> [Recorded information]:
-=-=-=-=-

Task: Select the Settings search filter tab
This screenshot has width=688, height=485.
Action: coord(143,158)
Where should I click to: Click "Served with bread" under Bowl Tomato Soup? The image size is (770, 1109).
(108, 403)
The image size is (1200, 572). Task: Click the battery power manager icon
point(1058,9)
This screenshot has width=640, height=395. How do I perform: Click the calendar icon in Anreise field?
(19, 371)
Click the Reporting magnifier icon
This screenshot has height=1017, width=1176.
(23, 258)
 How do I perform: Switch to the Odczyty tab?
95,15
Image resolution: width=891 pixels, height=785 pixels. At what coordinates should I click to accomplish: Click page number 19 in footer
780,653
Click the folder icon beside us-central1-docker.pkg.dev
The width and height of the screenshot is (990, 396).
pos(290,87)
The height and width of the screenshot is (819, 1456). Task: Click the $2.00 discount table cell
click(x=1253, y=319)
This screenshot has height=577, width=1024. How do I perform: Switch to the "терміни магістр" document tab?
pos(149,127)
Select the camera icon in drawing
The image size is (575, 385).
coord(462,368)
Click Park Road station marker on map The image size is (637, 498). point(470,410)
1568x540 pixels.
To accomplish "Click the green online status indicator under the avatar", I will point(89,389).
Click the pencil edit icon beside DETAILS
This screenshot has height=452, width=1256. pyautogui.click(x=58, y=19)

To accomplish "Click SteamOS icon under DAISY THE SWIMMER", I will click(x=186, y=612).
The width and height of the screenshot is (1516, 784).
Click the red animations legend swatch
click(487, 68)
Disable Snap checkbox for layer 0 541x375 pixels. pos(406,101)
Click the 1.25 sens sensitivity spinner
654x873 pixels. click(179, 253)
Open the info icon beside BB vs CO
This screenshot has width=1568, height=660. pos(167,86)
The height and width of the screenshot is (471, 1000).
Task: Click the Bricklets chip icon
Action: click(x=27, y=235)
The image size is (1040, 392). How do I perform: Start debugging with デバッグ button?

-=-=-=-=-

> [What the task asks]:
Rewrite every one of the entries above as a numbered list, omitting blank lines.

> [Expected answer]:
1. Task: Select the Settings search filter tab
2. This screenshot has width=688, height=485.
3. Action: coord(143,158)
4. Where should I click to: Click "Served with bread" under Bowl Tomato Soup? The image size is (770, 1109).
5. (108, 403)
6. The image size is (1200, 572). Task: Click the battery power manager icon
7. point(1058,9)
8. This screenshot has width=640, height=395. How do I perform: Click the calendar icon in Anreise field?
9. (19, 371)
10. Click the Reporting magnifier icon
11. This screenshot has height=1017, width=1176.
12. (23, 258)
13.  How do I perform: Switch to the Odczyty tab?
14. 95,15
15. Image resolution: width=891 pixels, height=785 pixels. At what coordinates should I click to accomplish: Click page number 19 in footer
16. 780,653
17. Click the folder icon beside us-central1-docker.pkg.dev
18. The width and height of the screenshot is (990, 396).
19. pos(290,87)
20. The height and width of the screenshot is (819, 1456). Task: Click the $2.00 discount table cell
21. click(x=1253, y=319)
22. This screenshot has height=577, width=1024. How do I perform: Switch to the "терміни магістр" document tab?
23. pos(149,127)
24. Select the camera icon in drawing
25. The image size is (575, 385).
26. coord(462,368)
27. Click Park Road station marker on map The image size is (637, 498). point(470,410)
28. 1568x540 pixels.
29. To accomplish "Click the green online status indicator under the avatar", I will point(89,389).
30. Click the pencil edit icon beside DETAILS
31. This screenshot has height=452, width=1256. pyautogui.click(x=58, y=19)
32. To accomplish "Click SteamOS icon under DAISY THE SWIMMER", I will click(x=186, y=612).
33. The width and height of the screenshot is (1516, 784).
34. Click the red animations legend swatch
35. click(487, 68)
36. Disable Snap checkbox for layer 0 541x375 pixels. pos(406,101)
37. Click the 1.25 sens sensitivity spinner
38. 654x873 pixels. click(179, 253)
39. Open the info icon beside BB vs CO
40. This screenshot has width=1568, height=660. pos(167,86)
41. The height and width of the screenshot is (471, 1000).
42. Task: Click the Bricklets chip icon
43. Action: click(x=27, y=235)
44. The image size is (1040, 392). How do I perform: Start debugging with デバッグ button?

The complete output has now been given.